In my last post, I let you all know I picked up my guitar again, but I didn't give you the backstory. I need to now because it ties into where I am in my life.
About five years ago, I decided I was going to stop putting off my dream of learning how to play the guitar. So I bought a guitar and signed up for classes at my local rec center. All was going well until we got to chords. I've played piano nearly all my life and was already confused as I don't what about the guitar having multiple notes on each string, so the thought of finding and combining those notes into chords completely blew my mind.
Around the same time, I was traveling for work and missing a lot of practice and classes - the perfect excuse to bail on the guitar, right? So I did. For five years. But although I could hide my guitar away, I couldn't hide my love for the music, so I decided to pick the guitar back up.
Fast forward to a couple of weeks ago when I went to Guitar Center and asked for a recommendation for private lessons. The sales associate matched me with a teacher and I contacted him. I gave him my musical background complete with the fact that I'd been learning guitar some years ago, but shied away from it when I started learning chords.
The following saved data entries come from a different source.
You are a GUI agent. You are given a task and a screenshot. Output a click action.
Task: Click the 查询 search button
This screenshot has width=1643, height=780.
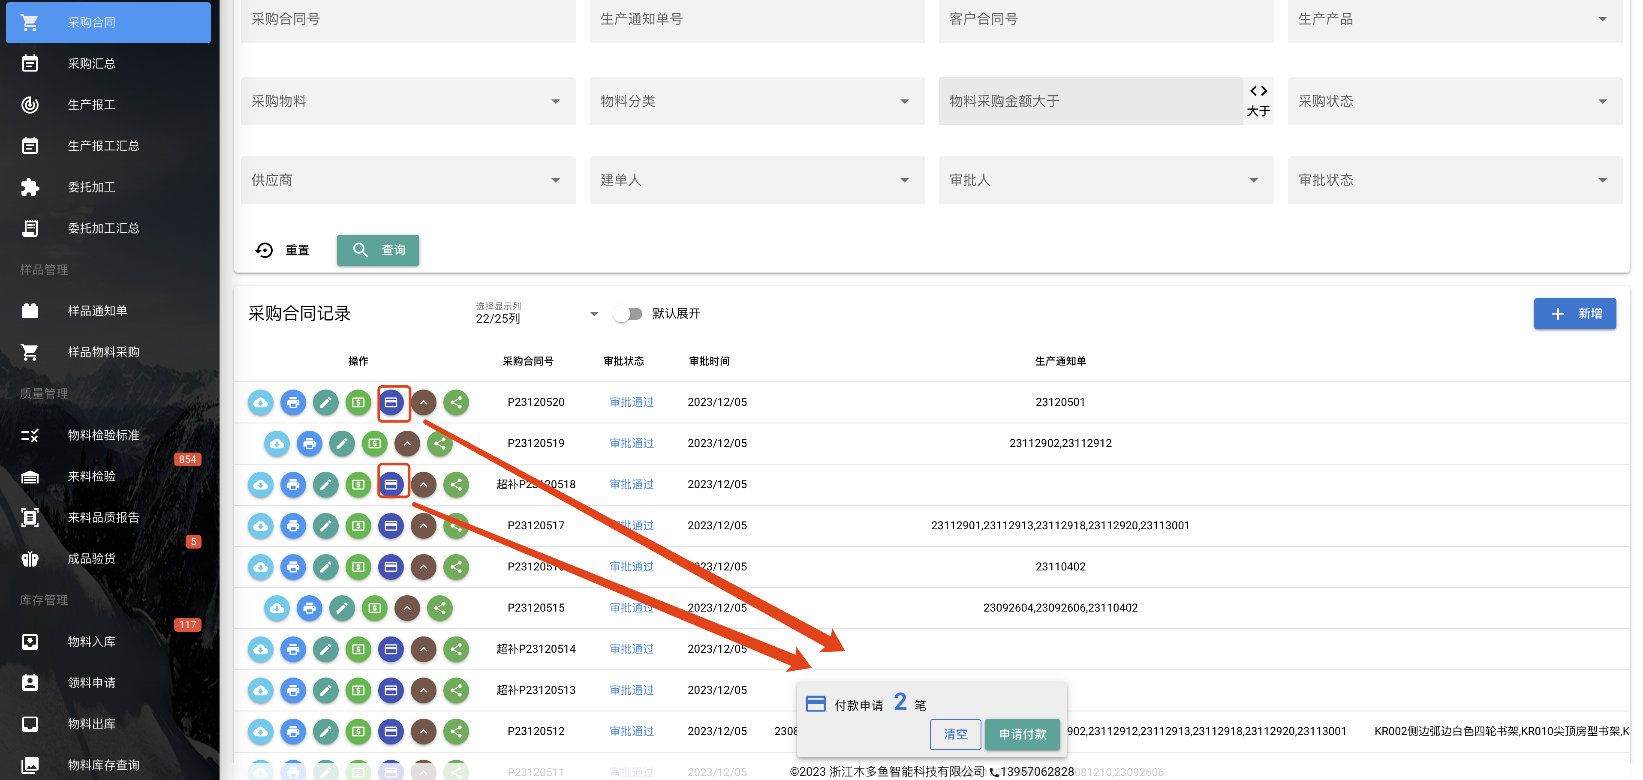378,250
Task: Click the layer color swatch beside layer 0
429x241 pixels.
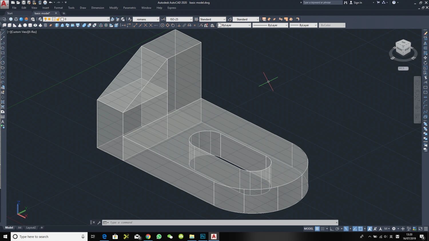Action: click(62, 19)
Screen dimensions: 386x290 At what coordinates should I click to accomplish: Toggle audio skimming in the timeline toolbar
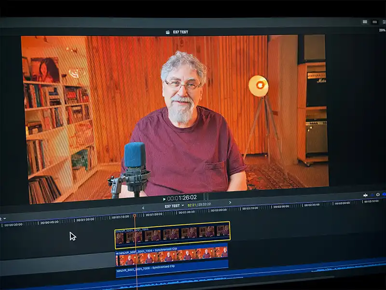pos(372,195)
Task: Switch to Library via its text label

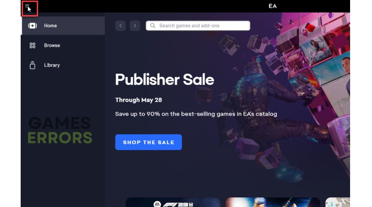Action: tap(52, 65)
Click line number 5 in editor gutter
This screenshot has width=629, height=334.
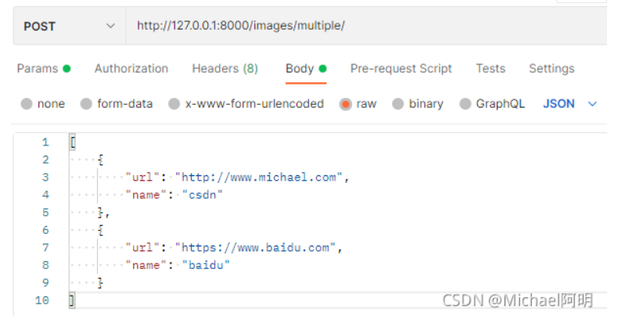tap(45, 212)
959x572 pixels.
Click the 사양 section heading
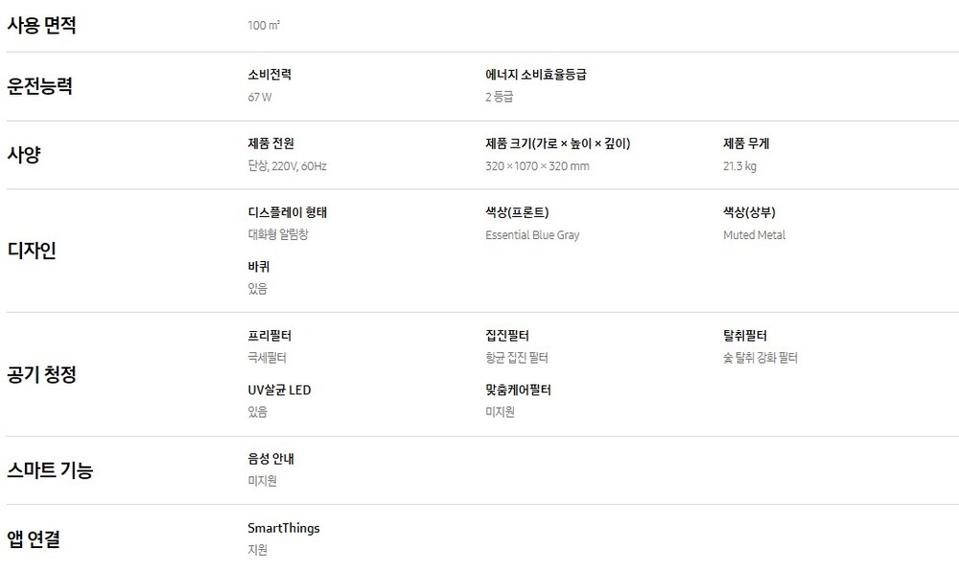point(24,155)
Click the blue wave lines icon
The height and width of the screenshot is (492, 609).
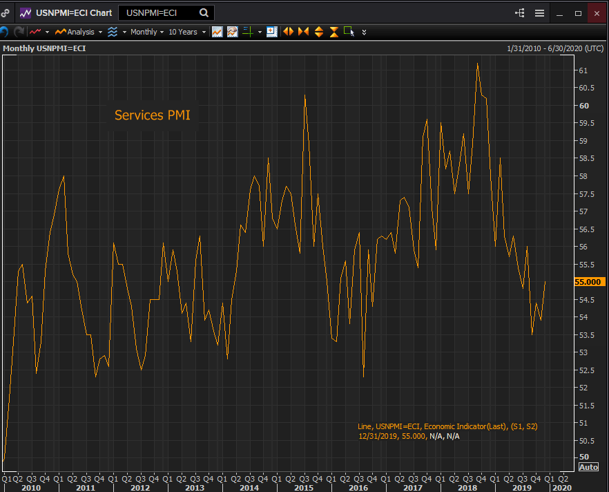[x=113, y=32]
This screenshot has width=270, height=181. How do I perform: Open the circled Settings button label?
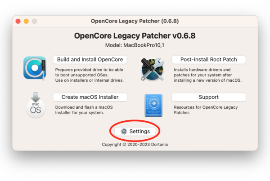pyautogui.click(x=140, y=131)
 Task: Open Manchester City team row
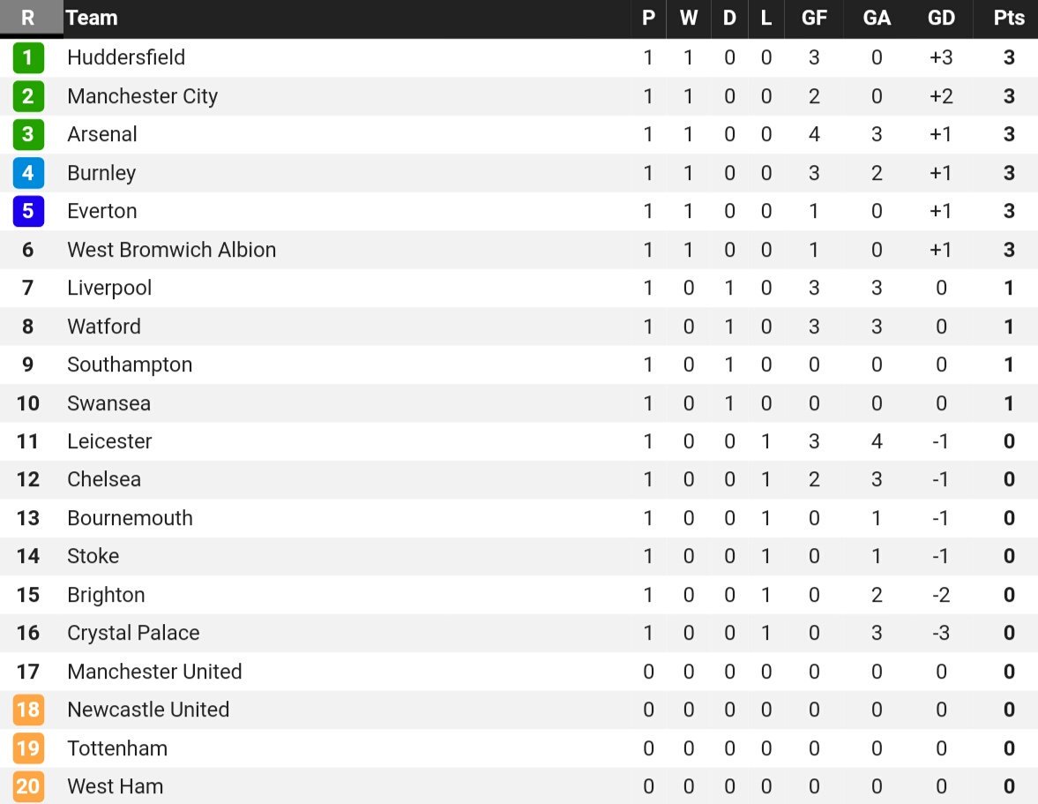(519, 96)
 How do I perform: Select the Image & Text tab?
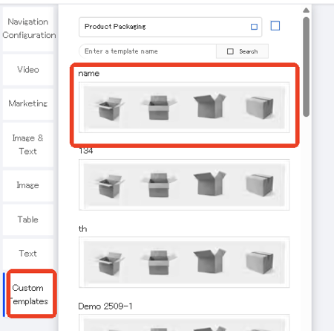[x=28, y=144]
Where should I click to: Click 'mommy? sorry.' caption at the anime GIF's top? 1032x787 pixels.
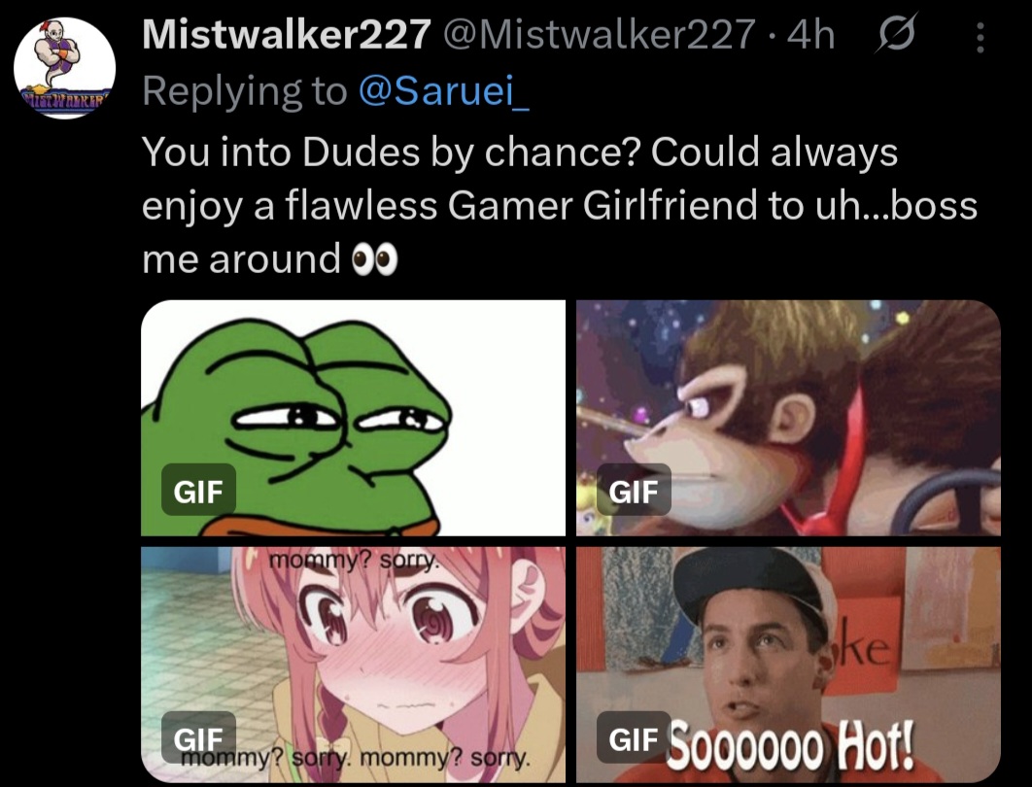pyautogui.click(x=353, y=561)
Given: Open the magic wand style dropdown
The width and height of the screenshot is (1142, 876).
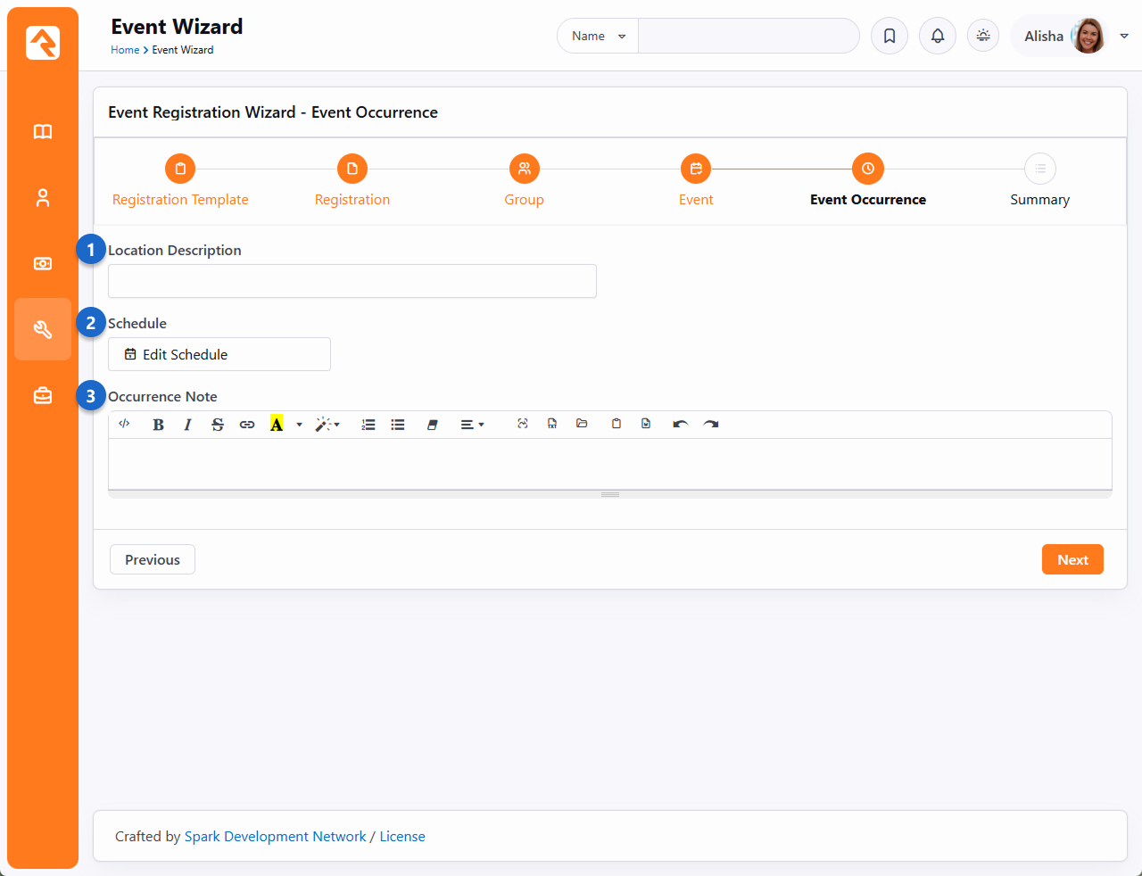Looking at the screenshot, I should [327, 425].
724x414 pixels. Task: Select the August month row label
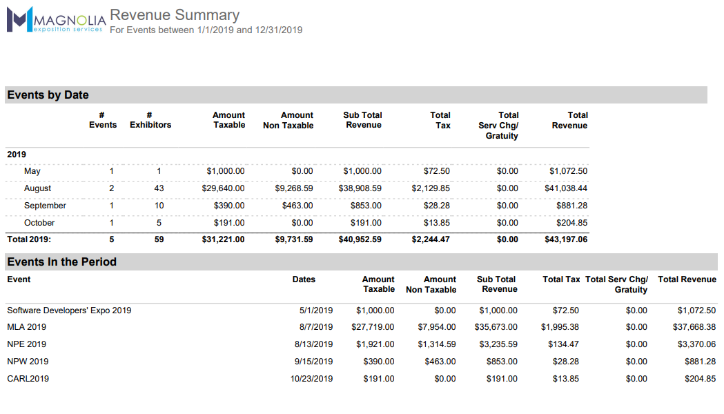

A week later, I'm sitting in my new teacher's studio and he pulls out a piece of paper containing my first lesson - chords. So we're just going to jump in headfirst, huh? Completely pull me out of my comfort zone from go. This stepping outside of my box has been the theme for the past couple of months. And every time I've done it, I've had amazing results - new ways of looking at the familiar and overall personal growth. Why should the process of learning the guitar be any different?
So anyway, towards the end of my lesson, I told my teacher my wrist was aching. He tells me to let go of my guitar and let the body swing out so the neck is at a 45 degree angle to my body. I do it, reposition my left hand on the neck of my guitar and all the strain I had been feeling was gone. I look at him and say "It's that easy, huh?" He replied, "Sometimes you just need to loosen your grip." Simple yet profound. Those of you who have been reading my blog for a while know this is a lesson I've been trying to apply to my overall life; stop trying to hold on so tightly and control everything. Sometimes I just need to loosen my grip.